### WHAT TO DO
Whenever a line in the data holds the string "will", pull that line out.

### INFORMATION PROVIDED
[Start of Attachment]
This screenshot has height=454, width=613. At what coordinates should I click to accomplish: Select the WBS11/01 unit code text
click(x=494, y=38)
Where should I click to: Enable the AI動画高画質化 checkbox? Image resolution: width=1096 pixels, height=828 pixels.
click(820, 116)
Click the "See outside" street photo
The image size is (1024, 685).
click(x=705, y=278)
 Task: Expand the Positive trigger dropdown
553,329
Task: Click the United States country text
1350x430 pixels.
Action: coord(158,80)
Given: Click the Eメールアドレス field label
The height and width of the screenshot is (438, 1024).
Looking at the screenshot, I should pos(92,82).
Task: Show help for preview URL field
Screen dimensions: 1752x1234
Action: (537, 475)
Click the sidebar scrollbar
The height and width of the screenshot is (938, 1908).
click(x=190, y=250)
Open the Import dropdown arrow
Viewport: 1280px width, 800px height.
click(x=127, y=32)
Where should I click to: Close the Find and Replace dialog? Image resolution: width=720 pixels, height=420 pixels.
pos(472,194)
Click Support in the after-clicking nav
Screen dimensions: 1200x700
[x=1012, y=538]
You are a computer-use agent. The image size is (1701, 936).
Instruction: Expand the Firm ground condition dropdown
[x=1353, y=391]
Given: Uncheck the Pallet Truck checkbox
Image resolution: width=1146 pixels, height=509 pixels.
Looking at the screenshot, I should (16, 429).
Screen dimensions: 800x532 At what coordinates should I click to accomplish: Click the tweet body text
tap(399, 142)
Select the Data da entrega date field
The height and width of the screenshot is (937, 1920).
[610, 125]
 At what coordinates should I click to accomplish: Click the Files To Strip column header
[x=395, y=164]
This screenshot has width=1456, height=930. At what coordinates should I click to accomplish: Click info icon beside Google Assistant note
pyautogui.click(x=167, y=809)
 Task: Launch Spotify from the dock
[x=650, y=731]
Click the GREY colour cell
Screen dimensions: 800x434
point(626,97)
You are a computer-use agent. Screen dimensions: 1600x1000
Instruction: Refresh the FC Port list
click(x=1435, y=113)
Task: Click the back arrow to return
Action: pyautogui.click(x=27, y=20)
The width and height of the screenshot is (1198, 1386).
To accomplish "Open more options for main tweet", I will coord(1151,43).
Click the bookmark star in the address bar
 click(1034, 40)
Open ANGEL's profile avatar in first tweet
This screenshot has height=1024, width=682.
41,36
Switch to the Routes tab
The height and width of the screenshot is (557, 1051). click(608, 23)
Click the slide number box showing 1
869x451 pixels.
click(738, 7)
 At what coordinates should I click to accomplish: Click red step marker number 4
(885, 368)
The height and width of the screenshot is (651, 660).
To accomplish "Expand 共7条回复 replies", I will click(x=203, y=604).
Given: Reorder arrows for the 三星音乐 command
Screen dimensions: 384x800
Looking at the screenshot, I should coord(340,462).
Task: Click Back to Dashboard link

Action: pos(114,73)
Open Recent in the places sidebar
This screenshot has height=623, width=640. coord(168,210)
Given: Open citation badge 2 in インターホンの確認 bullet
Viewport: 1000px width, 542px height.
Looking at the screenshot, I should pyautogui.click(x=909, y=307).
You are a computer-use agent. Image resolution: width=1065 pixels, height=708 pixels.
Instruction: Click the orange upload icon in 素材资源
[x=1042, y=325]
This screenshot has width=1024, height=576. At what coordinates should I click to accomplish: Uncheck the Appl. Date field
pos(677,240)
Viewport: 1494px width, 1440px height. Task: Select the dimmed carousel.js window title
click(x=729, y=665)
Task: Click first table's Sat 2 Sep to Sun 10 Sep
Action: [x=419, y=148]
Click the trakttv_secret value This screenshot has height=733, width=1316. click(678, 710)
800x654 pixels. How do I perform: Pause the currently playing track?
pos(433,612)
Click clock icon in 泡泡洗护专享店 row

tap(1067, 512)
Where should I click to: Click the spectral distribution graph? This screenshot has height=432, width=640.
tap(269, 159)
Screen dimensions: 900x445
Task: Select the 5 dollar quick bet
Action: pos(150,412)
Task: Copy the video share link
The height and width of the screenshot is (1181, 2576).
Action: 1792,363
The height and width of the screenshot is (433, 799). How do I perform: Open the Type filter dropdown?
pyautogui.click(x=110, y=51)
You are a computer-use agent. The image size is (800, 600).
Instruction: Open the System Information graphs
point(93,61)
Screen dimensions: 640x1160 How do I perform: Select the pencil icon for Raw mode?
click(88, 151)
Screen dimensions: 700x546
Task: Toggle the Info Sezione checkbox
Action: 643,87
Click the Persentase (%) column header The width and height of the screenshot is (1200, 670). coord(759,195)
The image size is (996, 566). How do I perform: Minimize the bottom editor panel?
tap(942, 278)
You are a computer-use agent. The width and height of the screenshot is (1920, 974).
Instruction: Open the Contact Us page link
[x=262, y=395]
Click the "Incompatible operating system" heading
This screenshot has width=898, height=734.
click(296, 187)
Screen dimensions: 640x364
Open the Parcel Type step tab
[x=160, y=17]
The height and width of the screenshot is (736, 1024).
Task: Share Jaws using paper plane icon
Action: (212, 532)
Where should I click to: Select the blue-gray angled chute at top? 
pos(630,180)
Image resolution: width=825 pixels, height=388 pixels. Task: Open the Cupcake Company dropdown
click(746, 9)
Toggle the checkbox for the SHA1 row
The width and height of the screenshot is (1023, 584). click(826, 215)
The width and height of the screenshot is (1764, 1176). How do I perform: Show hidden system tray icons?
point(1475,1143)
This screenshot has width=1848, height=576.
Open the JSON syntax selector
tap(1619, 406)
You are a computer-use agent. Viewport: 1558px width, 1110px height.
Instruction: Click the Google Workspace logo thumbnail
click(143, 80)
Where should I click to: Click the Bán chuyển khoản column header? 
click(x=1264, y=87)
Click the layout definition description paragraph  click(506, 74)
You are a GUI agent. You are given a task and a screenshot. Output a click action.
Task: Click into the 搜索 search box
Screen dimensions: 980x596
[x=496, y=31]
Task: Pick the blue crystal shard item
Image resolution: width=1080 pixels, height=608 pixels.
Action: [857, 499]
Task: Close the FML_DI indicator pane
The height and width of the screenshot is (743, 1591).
[End of Attachment]
### OUTPUT
To accomplish "Open more options for main tweet", I will coord(1151,43).
To accomplish "Expand 共7条回复 replies", I will click(x=203, y=604).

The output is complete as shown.